%%
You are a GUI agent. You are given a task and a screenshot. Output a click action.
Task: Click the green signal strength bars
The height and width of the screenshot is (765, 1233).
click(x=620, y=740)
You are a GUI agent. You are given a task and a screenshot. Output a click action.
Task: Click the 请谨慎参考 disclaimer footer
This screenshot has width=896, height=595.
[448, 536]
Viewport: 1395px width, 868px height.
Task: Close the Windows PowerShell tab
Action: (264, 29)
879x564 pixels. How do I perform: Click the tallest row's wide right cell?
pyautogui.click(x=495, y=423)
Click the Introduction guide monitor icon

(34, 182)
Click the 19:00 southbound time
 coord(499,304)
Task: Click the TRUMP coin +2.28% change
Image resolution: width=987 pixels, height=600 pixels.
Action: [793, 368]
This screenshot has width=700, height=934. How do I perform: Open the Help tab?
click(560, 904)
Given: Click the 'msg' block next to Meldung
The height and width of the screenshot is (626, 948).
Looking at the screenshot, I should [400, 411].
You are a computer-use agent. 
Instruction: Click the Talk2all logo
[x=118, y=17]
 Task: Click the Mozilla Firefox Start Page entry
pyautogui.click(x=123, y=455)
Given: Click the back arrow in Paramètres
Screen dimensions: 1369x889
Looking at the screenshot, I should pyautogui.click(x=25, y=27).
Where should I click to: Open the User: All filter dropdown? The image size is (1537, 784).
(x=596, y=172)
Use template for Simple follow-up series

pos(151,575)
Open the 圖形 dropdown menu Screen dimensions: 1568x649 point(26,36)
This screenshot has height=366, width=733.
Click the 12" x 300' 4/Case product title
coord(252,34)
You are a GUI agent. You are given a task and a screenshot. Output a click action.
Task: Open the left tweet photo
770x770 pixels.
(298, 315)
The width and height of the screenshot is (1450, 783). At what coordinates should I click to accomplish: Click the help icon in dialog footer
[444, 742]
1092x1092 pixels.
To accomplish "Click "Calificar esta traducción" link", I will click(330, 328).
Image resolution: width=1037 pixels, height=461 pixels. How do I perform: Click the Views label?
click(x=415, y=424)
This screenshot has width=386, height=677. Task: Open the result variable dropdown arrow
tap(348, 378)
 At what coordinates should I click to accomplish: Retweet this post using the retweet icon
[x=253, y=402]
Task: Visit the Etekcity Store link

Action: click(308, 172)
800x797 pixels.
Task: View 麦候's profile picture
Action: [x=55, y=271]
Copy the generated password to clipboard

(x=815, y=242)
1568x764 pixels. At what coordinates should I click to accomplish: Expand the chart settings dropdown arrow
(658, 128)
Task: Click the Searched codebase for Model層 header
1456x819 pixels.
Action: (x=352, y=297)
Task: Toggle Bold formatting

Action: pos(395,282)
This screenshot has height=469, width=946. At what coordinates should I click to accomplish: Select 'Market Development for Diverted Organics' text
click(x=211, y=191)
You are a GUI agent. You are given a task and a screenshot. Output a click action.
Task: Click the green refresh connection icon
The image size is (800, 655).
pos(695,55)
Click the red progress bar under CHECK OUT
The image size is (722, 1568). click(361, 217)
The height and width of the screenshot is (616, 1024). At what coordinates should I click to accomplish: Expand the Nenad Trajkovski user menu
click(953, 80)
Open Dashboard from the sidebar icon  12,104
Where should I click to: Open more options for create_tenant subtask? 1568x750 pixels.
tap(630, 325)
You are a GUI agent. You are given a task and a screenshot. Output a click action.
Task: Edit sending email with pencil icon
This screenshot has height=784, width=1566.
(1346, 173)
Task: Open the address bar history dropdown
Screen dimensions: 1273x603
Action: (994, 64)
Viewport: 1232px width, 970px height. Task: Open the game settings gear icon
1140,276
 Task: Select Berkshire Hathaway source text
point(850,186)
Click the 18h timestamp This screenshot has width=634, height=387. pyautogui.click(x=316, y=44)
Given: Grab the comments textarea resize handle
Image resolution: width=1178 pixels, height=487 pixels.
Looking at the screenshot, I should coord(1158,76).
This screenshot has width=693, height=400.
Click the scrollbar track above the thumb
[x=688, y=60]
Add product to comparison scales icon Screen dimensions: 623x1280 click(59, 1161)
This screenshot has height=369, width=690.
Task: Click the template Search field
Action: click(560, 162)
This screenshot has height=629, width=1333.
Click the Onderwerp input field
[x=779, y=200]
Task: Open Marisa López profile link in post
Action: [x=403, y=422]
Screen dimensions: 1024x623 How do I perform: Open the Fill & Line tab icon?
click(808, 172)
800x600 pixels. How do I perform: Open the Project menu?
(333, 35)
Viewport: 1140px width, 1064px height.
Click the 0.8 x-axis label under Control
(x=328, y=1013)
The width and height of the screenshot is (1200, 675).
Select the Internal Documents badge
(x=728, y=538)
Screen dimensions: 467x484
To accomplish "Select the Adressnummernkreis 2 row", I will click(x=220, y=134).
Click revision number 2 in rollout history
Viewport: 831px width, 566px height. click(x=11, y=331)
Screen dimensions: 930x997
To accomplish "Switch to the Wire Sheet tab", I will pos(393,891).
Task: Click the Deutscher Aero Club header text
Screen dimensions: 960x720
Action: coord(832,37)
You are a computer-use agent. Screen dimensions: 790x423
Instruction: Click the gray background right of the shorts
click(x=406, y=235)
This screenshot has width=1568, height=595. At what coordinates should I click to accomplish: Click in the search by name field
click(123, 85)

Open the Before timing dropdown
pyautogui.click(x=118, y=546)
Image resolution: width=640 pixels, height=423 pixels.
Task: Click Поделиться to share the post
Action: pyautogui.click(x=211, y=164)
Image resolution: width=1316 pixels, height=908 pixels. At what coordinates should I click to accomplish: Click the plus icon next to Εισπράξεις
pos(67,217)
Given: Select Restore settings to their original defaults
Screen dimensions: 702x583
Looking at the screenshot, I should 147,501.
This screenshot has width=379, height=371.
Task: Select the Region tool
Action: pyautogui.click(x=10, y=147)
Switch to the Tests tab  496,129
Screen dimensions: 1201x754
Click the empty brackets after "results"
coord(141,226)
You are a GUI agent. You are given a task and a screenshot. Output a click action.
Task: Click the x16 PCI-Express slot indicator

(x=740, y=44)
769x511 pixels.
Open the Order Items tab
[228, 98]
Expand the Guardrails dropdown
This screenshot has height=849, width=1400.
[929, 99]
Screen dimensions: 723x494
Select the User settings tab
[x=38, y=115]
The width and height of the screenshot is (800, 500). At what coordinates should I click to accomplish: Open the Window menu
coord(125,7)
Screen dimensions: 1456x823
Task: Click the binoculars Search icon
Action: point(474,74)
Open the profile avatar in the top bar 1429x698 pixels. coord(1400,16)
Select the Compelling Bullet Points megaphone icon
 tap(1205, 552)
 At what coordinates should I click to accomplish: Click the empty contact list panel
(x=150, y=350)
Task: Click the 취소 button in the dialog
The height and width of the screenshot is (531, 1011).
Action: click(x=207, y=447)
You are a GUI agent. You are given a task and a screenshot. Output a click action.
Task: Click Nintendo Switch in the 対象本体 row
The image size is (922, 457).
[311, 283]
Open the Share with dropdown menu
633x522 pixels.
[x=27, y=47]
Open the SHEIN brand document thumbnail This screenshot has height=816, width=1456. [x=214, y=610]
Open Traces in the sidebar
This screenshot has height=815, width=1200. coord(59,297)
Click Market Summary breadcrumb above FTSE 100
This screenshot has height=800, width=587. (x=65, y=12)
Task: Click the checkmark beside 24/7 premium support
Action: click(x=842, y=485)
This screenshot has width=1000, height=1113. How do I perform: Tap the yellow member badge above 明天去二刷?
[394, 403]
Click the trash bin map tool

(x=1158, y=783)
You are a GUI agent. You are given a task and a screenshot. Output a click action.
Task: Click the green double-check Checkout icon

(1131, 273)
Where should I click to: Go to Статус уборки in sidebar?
%%
__Request__.
Return all of the entries above line for line, with nothing altered, added, or left out.

__Finished answer__.
You are a GUI agent. You are given a task and a screenshot. Output a click action.
Task: Click the green signal strength bars
The height and width of the screenshot is (765, 1233).
click(x=620, y=740)
You are a GUI agent. You are given a task and a screenshot. Output a click action.
Task: Click the 请谨慎参考 disclaimer footer
This screenshot has width=896, height=595.
[448, 536]
Viewport: 1395px width, 868px height.
Task: Close the Windows PowerShell tab
Action: (264, 29)
879x564 pixels. How do I perform: Click the tallest row's wide right cell?
pyautogui.click(x=495, y=423)
Click the Introduction guide monitor icon

(34, 182)
Click the 19:00 southbound time
 coord(499,304)
Task: Click the TRUMP coin +2.28% change
Image resolution: width=987 pixels, height=600 pixels.
Action: [793, 368]
This screenshot has width=700, height=934. How do I perform: Open the Help tab?
click(560, 904)
Given: Click the 'msg' block next to Meldung
The height and width of the screenshot is (626, 948).
Looking at the screenshot, I should [400, 411].
You are a computer-use agent. 
Instruction: Click the Talk2all logo
[x=118, y=17]
 Task: Click the Mozilla Firefox Start Page entry
pyautogui.click(x=123, y=455)
Given: Click the back arrow in Paramètres
Screen dimensions: 1369x889
Looking at the screenshot, I should pyautogui.click(x=25, y=27).
Where should I click to: Open the User: All filter dropdown? The image size is (1537, 784).
(x=596, y=172)
Use template for Simple follow-up series

pos(151,575)
Open the 圖形 dropdown menu Screen dimensions: 1568x649 point(26,36)
This screenshot has height=366, width=733.
Click the 12" x 300' 4/Case product title
coord(252,34)
You are a GUI agent. You are given a task and a screenshot. Output a click action.
Task: Open the left tweet photo
770x770 pixels.
(298, 315)
The width and height of the screenshot is (1450, 783). At what coordinates should I click to accomplish: Click the help icon in dialog footer
[444, 742]
1092x1092 pixels.
To accomplish "Click "Calificar esta traducción" link", I will click(330, 328).
Image resolution: width=1037 pixels, height=461 pixels. How do I perform: Click the Views label?
click(x=415, y=424)
This screenshot has width=386, height=677. Task: Open the result variable dropdown arrow
tap(348, 378)
 At what coordinates should I click to accomplish: Retweet this post using the retweet icon
[x=253, y=402]
Task: Visit the Etekcity Store link

Action: click(308, 172)
800x797 pixels.
Task: View 麦候's profile picture
Action: [x=55, y=271]
Copy the generated password to clipboard

(x=815, y=242)
1568x764 pixels. At what coordinates should I click to accomplish: Expand the chart settings dropdown arrow
(658, 128)
Task: Click the Searched codebase for Model層 header
1456x819 pixels.
Action: (x=352, y=297)
Task: Toggle Bold formatting

Action: pos(395,282)
This screenshot has height=469, width=946. At what coordinates should I click to accomplish: Select 'Market Development for Diverted Organics' text
click(x=211, y=191)
You are a GUI agent. You are given a task and a screenshot. Output a click action.
Task: Click the green refresh connection icon
The image size is (800, 655).
pos(695,55)
Click the red progress bar under CHECK OUT
The image size is (722, 1568). click(361, 217)
The height and width of the screenshot is (616, 1024). At what coordinates should I click to accomplish: Expand the Nenad Trajkovski user menu
click(953, 80)
Open Dashboard from the sidebar icon  12,104
Where should I click to: Open more options for create_tenant subtask? 1568x750 pixels.
tap(630, 325)
You are a GUI agent. You are given a task and a screenshot. Output a click action.
Task: Edit sending email with pencil icon
This screenshot has height=784, width=1566.
(1346, 173)
Task: Open the address bar history dropdown
Screen dimensions: 1273x603
Action: (994, 64)
Viewport: 1232px width, 970px height. Task: Open the game settings gear icon
1140,276
 Task: Select Berkshire Hathaway source text
point(850,186)
Click the 18h timestamp This screenshot has width=634, height=387. pyautogui.click(x=316, y=44)
Given: Grab the comments textarea resize handle
Image resolution: width=1178 pixels, height=487 pixels.
Looking at the screenshot, I should coord(1158,76).
This screenshot has width=693, height=400.
Click the scrollbar track above the thumb
[x=688, y=60]
Add product to comparison scales icon Screen dimensions: 623x1280 click(59, 1161)
This screenshot has height=369, width=690.
Task: Click the template Search field
Action: click(560, 162)
This screenshot has height=629, width=1333.
Click the Onderwerp input field
[x=779, y=200]
Task: Open Marisa López profile link in post
Action: [x=403, y=422]
Screen dimensions: 1024x623 How do I perform: Open the Fill & Line tab icon?
click(808, 172)
800x600 pixels. How do I perform: Open the Project menu?
(333, 35)
Viewport: 1140px width, 1064px height.
Click the 0.8 x-axis label under Control
(x=328, y=1013)
The width and height of the screenshot is (1200, 675).
Select the Internal Documents badge
(x=728, y=538)
Screen dimensions: 467x484
To accomplish "Select the Adressnummernkreis 2 row", I will click(x=220, y=134).
Click revision number 2 in rollout history
Viewport: 831px width, 566px height. click(x=11, y=331)
Screen dimensions: 930x997
To accomplish "Switch to the Wire Sheet tab", I will pos(393,891).
Task: Click the Deutscher Aero Club header text
Screen dimensions: 960x720
Action: coord(832,37)
You are a computer-use agent. Screen dimensions: 790x423
Instruction: Click the gray background right of the shorts
click(x=406, y=235)
This screenshot has width=1568, height=595. At what coordinates should I click to accomplish: Click in the search by name field
click(123, 85)

Open the Before timing dropdown
pyautogui.click(x=118, y=546)
Image resolution: width=640 pixels, height=423 pixels.
Task: Click Поделиться to share the post
Action: pyautogui.click(x=211, y=164)
Image resolution: width=1316 pixels, height=908 pixels. At what coordinates should I click to accomplish: Click the plus icon next to Εισπράξεις
pos(67,217)
Given: Select Restore settings to their original defaults
Screen dimensions: 702x583
Looking at the screenshot, I should 147,501.
This screenshot has width=379, height=371.
Task: Select the Region tool
Action: pyautogui.click(x=10, y=147)
Switch to the Tests tab  496,129
Screen dimensions: 1201x754
Click the empty brackets after "results"
coord(141,226)
You are a GUI agent. You are given a task and a screenshot. Output a click action.
Task: Click the x16 PCI-Express slot indicator

(x=740, y=44)
769x511 pixels.
Open the Order Items tab
[228, 98]
Expand the Guardrails dropdown
This screenshot has height=849, width=1400.
[929, 99]
Screen dimensions: 723x494
Select the User settings tab
[x=38, y=115]
The width and height of the screenshot is (800, 500). At what coordinates should I click to accomplish: Open the Window menu
coord(125,7)
Screen dimensions: 1456x823
Task: Click the binoculars Search icon
Action: point(474,74)
Open the profile avatar in the top bar 1429x698 pixels. coord(1400,16)
Select the Compelling Bullet Points megaphone icon
 tap(1205, 552)
 At what coordinates should I click to accomplish: Click the empty contact list panel
(x=150, y=350)
Task: Click the 취소 button in the dialog
The height and width of the screenshot is (531, 1011).
Action: click(x=207, y=447)
You are a GUI agent. You are given a task and a screenshot. Output a click action.
Task: Click Nintendo Switch in the 対象本体 row
The image size is (922, 457).
[311, 283]
Open the Share with dropdown menu
633x522 pixels.
[x=27, y=47]
Open the SHEIN brand document thumbnail This screenshot has height=816, width=1456. [x=214, y=610]
Open Traces in the sidebar
This screenshot has height=815, width=1200. coord(59,297)
Click Market Summary breadcrumb above FTSE 100
This screenshot has height=800, width=587. (x=65, y=12)
Task: Click the checkmark beside 24/7 premium support
Action: click(x=842, y=485)
This screenshot has width=1000, height=1113. How do I perform: Tap the yellow member badge above 明天去二刷?
[394, 403]
Click the trash bin map tool

(x=1158, y=783)
You are a GUI agent. You are given a task and a screenshot. Output a click action.
Task: Click the green double-check Checkout icon

(1131, 273)
Where should I click to: Go to Статус уборки in sidebar?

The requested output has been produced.